Text under study:

☆ ☆ ☆ ☆

On August 19, 2002, Maintenance crews were_scheduled to complete the three year preventative maintenance tasks on the Unit 2 dual tower hydrogen gas dryer. This work consisted of nine tasks that required coordination of four disciplines: Instrument and Electrical (IAE), Mechanical Maintenance (MM), Air Operated Valve (AOV) team, and Operations (OPS).

On August 22, 2002, all work was completed as scheduled. The individual discipline supervisors signed out of the block tag out so that the tags could be cleared and the functional verifications could be performed. The IAE supervisor asked to be contacted by OPS when the tags were ready to be cleared. Verbal arrangements were also made between the IAE supervisor and the MM team.

☆ ☆ ☆ ☆

Tasks and exercises:
A: According to the maintenance excerpt, how many tasks made up the preventative maintenance work?
B: Please repeat the stretch of the maintenance excerpt from "On August 19, 2002, Maintenance" through "the MM team.", swapping "dual tower" for "twin tower".
C: Decide whether each statement agrees with the maintenance excerpt, answering yes or no and quoting the words that settle it.
(i) All work was completed on August 22, 2002.
(ii) The MM supervisor asked to be contacted by OPS when the tags were ready to be cleared.
(iii) The work required coordination of four disciplines.
The listing that comes next is separate material.

Data shown:
☆ ☆ ☆ ☆

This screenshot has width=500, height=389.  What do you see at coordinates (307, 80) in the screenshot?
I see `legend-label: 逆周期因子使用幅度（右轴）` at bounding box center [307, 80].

☆ ☆ ☆ ☆

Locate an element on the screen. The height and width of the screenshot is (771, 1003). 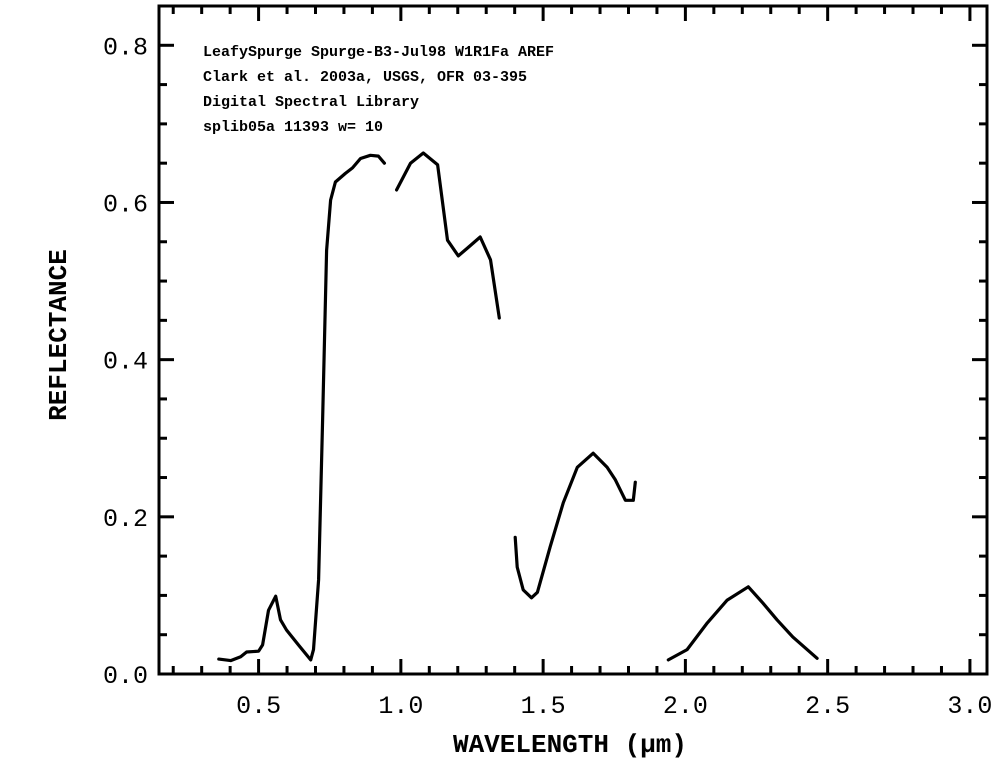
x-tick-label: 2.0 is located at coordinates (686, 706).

☆ ☆ ☆ ☆

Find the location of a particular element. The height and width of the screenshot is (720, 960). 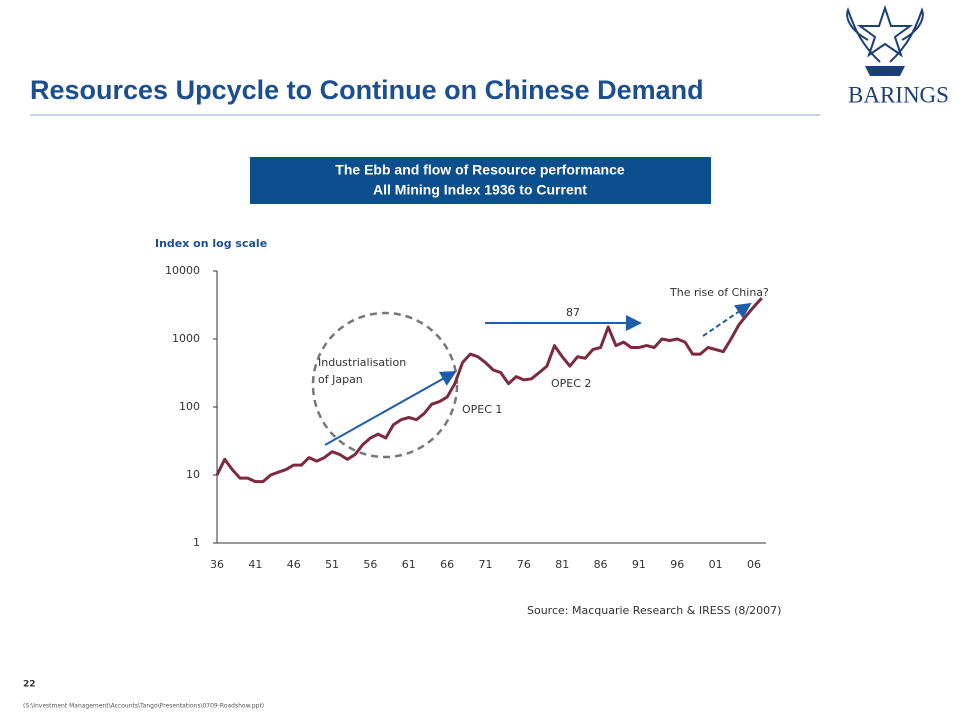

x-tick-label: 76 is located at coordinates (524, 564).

☆ ☆ ☆ ☆

Exercise answers:
A: Nine tasks.

B:
On August 19, 2002, Maintenance crews were_scheduled to complete the three year preventative maintenance tasks on the Unit 2 twin tower hydrogen gas dryer. This work consisted of nine tasks that required coordination of four disciplines: Instrument and Electrical (IAE), Mechanical Maintenance (MM), Air Operated Valve (AOV) team, and Operations (OPS).

On August 22, 2002, all work was completed as scheduled. The individual discipline supervisors signed out of the block tag out so that the tags could be cleared and the functional verifications could be performed. The IAE supervisor asked to be contacted by OPS when the tags were ready to be cleared. Verbal arrangements were also made between the IAE supervisor and the MM team.

C:
(i) Yes: "On August 22, 2002, all work was completed as scheduled."
(ii) No: "The IAE supervisor asked to be contacted by OPS when the tags were ready to be cleared."
(iii) Yes: "required coordination of four disciplines"